Records contained in a dataset:
+ + + + + + +

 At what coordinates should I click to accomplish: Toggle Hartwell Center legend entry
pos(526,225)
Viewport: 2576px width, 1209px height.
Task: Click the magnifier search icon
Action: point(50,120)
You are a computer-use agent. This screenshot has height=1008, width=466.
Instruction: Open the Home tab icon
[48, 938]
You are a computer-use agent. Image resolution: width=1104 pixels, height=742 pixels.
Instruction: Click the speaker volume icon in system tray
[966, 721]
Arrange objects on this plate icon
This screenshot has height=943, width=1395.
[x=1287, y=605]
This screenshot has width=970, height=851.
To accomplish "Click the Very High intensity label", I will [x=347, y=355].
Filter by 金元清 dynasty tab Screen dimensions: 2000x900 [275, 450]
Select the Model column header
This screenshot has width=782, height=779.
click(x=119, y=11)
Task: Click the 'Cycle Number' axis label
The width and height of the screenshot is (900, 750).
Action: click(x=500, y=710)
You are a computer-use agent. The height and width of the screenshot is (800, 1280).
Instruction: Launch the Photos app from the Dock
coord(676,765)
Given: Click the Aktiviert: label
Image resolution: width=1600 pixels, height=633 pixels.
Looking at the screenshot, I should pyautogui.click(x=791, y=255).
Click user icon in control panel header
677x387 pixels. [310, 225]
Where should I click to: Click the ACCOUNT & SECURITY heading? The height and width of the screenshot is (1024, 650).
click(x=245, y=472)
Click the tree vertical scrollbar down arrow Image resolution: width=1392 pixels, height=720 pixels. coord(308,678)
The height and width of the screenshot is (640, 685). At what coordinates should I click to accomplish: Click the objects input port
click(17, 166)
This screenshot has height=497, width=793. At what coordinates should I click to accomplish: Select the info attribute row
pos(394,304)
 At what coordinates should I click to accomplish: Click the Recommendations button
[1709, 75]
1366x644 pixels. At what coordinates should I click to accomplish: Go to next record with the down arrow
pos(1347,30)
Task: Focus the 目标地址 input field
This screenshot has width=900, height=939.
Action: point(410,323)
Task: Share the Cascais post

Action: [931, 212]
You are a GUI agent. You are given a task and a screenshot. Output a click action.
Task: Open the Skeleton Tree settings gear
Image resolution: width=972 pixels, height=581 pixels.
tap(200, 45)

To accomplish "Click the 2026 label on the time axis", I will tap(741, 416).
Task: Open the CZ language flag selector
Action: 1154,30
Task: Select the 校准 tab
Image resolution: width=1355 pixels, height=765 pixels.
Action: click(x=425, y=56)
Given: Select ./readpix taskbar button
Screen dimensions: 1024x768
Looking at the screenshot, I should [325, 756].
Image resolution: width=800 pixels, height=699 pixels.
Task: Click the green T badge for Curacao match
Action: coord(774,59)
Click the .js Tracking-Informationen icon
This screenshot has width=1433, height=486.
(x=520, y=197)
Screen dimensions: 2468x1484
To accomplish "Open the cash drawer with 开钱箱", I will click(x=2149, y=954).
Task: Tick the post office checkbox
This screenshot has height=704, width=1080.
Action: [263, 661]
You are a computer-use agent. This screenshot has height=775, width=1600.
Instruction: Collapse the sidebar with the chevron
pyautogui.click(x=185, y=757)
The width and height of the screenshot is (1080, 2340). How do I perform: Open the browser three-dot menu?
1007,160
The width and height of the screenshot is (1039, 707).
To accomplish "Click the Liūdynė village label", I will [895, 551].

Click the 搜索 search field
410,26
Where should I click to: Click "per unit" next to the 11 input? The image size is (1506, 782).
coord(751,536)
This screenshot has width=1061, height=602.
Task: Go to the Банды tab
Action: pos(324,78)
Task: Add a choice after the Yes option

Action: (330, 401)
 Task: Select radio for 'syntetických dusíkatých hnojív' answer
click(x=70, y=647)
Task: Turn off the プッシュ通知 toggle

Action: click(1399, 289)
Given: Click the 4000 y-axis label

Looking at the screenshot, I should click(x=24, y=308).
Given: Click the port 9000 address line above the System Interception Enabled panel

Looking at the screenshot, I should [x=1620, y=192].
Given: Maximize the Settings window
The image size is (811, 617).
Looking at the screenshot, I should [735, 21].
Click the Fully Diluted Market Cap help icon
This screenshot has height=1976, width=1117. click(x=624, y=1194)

+ + + + + + +

### What is required
Lines with the word "computer" in them are the answer; report each one from the data.

### Task answer
You are a computer-use agent. This screenshot has height=1008, width=466.
You are a computer-use agent. Image resolution: width=1104 pixels, height=742 pixels.
You are a computer-use agent. The height and width of the screenshot is (800, 1280).
You are a computer-use agent. This screenshot has height=775, width=1600.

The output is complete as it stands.